Les furieux présents garderont gravés dans leurs mémoires la performance de Prodigy. Alain Souchon, désormais rodé à l'exercice des Festivals qu'il a écumé cet été (avec la réserve qui lui est coutumière) commence son show par "On s'aime pas" et finit par "J'ai 10 ans", intérieurement on se dit qu'on "sait que c'est pas vrai" et on subodore que le titre de début n'est qu'une rodomontade poétique de plus. On se prendra à sourire avec Dutronc, qui boit de l'eau sans complexes, compare le public à une boite de caviar et ajoute "On en mangerai"et annonce en musique qu'il sait comment ces dames s'endorment ajoutant fier de lui "Tout dépend du garçon".

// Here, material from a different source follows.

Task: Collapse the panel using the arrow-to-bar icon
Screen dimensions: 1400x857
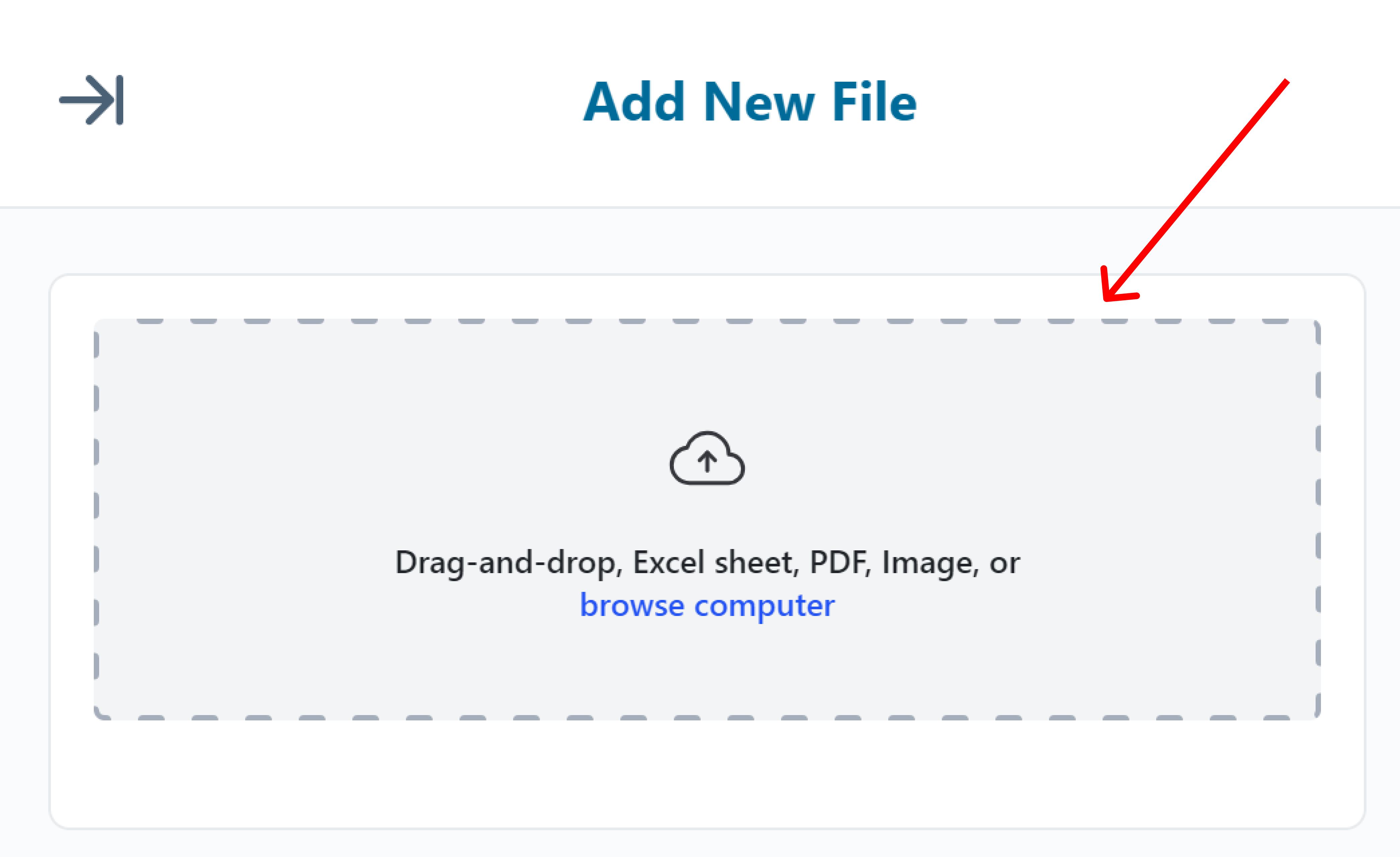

Les Madness emmèneront le public aussi loin que possible ("One step Beyond") et se sentiront comme à la maison ("Our house in the middle of our street"). Mais le climax sera finalement le samedi après midi réunissant 50 000 personnes à un moment souvent difficile à remplir (aux dires de l'organisation) pour un vibrant hommage à Jean Ferrat avec Sanseverino, Jehan, Enzo Enzo,Klarika et Alain Leprest entres autres amoureux du poète. Le concert, présenté exceptionnellement par un Michel Drucker qu'on n?attendait pas là, se verra clôturé par une version spontanée par le public du refrain de "La montagne".

Mais la fête de l'huma ce n'est pas que des grosses têtes d'affiche venues (moyennant finance) soutenir le message collectiviste. C'est aussi un terrain de découvertes avec la scène Zebrock qui proposait cette année les excellents Push up ! Dee Nasty ou Volo (le public connaissant toutes les paroles du groupe par coeur), entres autres talents émergeants. Mais là encore la musique reste un prétexte, principalement la Fête de l' huma c'est un rassemblement de fédérations venues célébrer leurs convictions a grand renforts de Meetings, de réunions, formelles ou non et de concerts plus ou moins sauvages dans les stands des dites fédés.

Pour les concerts dans les stands, attention, il y a de tout, des excellents petits groupes ramenés des villes concernées aux initiatives bancales, la frontière est parfois mince et tout ce petit monde se tire la bourre pour attirer l'attention. À tel point que lors de leur hommage à Claude Nougaro sur la scène orientée Jazz, André Ceccarelli et ses trois collègues musiciens durent littéralement couvrir le bruit des fédérations voisines.

La délicate subtilité du poète toulousain se perd un peu dans des versions discutables de Nirvana, Rage Against The Machine ou noir Désir interprétée par des amateurs pourtant pleins de bonnes intentions. Un joli goût d'approximation bon enfant suinte de partout. Entre odeurs de fritures et de toilettes sèches (les sanitaires largement sous représentées déclenchent chez le festivalier moyen un seul réflexe, utiliser n'importe quoi comme urinoir).

Affichant sur le site du journal l'humanité une volonté d'être écolo, le festival a encore du chemin à faire. Les gobelets réutilisables vendus à l'entrés ne servaient à rien, tous les stands distribuaient des gobelets en plastiques. Les ordures étaient centralisées entre les allées, au milieu du chemin et rarement un petit camion jaune roulant au diesel ramassait le compost qui servait au fur et à mesure de revêtement de route. Bref la vieille dame (80 ans) a encore du chemin à faire pour intégrer du vert à son rouge. Au final, on retiendra la générosité de l'initiative et le délicieux côté « salon de l'agriculture » de l'ensemble, en effet si vous voulez acheter des produits du terroir à prix coûtant çà reste un des meilleurs marchés sauvage de la région.

Bilan ? On pouvait découvrir D' de Kabal, lisant son texte sur un lutrin pendant toute la durée de son concert, en grignotant un tripoux, ou danser au son des pétillants Caravan Palace, en se maculant de graisse de frite, voire déguster des oeufs durs au stand du Groland après avoir serré la louche de la rédaction de Fluide Glacial. La fête de l' huma ? Elle a 80 ans, toutes ses dents, une hygiène discutable et un sourire de jeunette, elle ne plait pas à tout le monde mais c'est aussi pour çà qu'on l'aime.